Review of Red Road

Red Road (2006)
5/10
Interesting start, but good acting can't compensate for the missing complexity
19 April 2007
Warning: Spoilers
** No specific spoilers, but I discuss the narrative shape, and hint at some plot elements.** This film comes on as a psychological suspenseful mood-piece, but delivers all too much dark mood and not enough psychological insight. I was rooting for Red Road for a while-—I liked the dread and creepy voyeurism (in a rough part of Glasgow). But I felt the film, despite its earnest attempt to deal with a woman's grief, was fairly banal. And, more importantly, it does not integrate the two biggest plot elements thematically.

The film doles out small bits of information about why Jackie is disturbed and begins to track Clyde, a recently-released criminal, and to misuse some of her powers as a tracker. This works well for a while, but then gets a bit tedious.

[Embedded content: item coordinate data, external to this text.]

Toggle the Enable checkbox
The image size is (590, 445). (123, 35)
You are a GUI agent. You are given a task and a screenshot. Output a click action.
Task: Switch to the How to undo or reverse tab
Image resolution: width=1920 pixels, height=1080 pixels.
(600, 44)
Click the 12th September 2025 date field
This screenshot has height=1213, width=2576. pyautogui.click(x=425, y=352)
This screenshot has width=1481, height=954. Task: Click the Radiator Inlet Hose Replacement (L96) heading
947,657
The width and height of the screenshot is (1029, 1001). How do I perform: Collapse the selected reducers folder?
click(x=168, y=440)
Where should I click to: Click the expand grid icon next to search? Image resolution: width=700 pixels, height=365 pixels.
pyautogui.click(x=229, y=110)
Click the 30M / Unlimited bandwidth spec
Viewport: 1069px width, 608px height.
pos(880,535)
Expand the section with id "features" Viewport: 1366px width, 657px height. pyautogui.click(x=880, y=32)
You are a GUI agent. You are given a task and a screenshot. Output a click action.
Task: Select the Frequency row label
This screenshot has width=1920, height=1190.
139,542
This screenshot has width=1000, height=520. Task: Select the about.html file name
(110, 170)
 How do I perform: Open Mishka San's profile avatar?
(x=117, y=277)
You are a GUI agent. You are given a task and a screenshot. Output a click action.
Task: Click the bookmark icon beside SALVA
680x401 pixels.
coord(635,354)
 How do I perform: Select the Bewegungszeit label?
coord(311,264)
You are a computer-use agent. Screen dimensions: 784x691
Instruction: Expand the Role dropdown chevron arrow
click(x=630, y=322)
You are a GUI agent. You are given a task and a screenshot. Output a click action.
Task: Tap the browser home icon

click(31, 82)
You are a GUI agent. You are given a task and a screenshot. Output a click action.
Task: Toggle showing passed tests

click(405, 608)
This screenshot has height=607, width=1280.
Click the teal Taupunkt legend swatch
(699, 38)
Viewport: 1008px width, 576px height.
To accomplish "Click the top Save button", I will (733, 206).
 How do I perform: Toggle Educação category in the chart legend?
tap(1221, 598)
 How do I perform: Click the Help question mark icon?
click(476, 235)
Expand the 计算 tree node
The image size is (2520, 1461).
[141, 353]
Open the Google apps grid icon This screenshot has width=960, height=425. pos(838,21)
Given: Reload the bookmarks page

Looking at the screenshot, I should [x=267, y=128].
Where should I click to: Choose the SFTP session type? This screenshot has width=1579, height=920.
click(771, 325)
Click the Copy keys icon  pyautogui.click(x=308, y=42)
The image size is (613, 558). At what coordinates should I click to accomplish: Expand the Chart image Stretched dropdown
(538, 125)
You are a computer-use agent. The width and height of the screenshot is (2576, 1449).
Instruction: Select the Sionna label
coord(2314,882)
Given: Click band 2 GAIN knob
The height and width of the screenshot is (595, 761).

Disappointingly, the use of surveillance is not united with any larger thematic concern. For a film which begins steeped in the technology of watching and recording--even quotidian doings come to seem ominous—-the surveillance aspect is part of entirely personal plot, with very little wider cultural implications. This may be because the UK has more surveillance than the U.S., so the filmmaker was simply using it as a given, whereas in the US it would generate more societal questions (though the use of cameras is surely growing in the US).

The other big thematic problem is why Jackie chooses her particular form of revenge. It's an extremely provocative choice, but it's not tied to what happened in the past. Again, her personal reasons (her loneliness, her revulsion/attraction to a dangerous but compelling guy) are interesting, but her technique is a culturally relevant issue which the film has nothing to say about.

As Clyde, Tony Curran has haunting moments. His physicality, even the way he walks, is a memorable portrait of a man caught between studly swagger, haunted emptiness and attempted recovery. As Jackie, Kate Dickie has a tougher task, playing the repressed pain but hinting at someone capable of inflicting revenge. But she's good too.

In the end, though, it was not enough for me to like this film. The movie feels rather small, and a not-too-original spin on other films which have dealt with similar matters.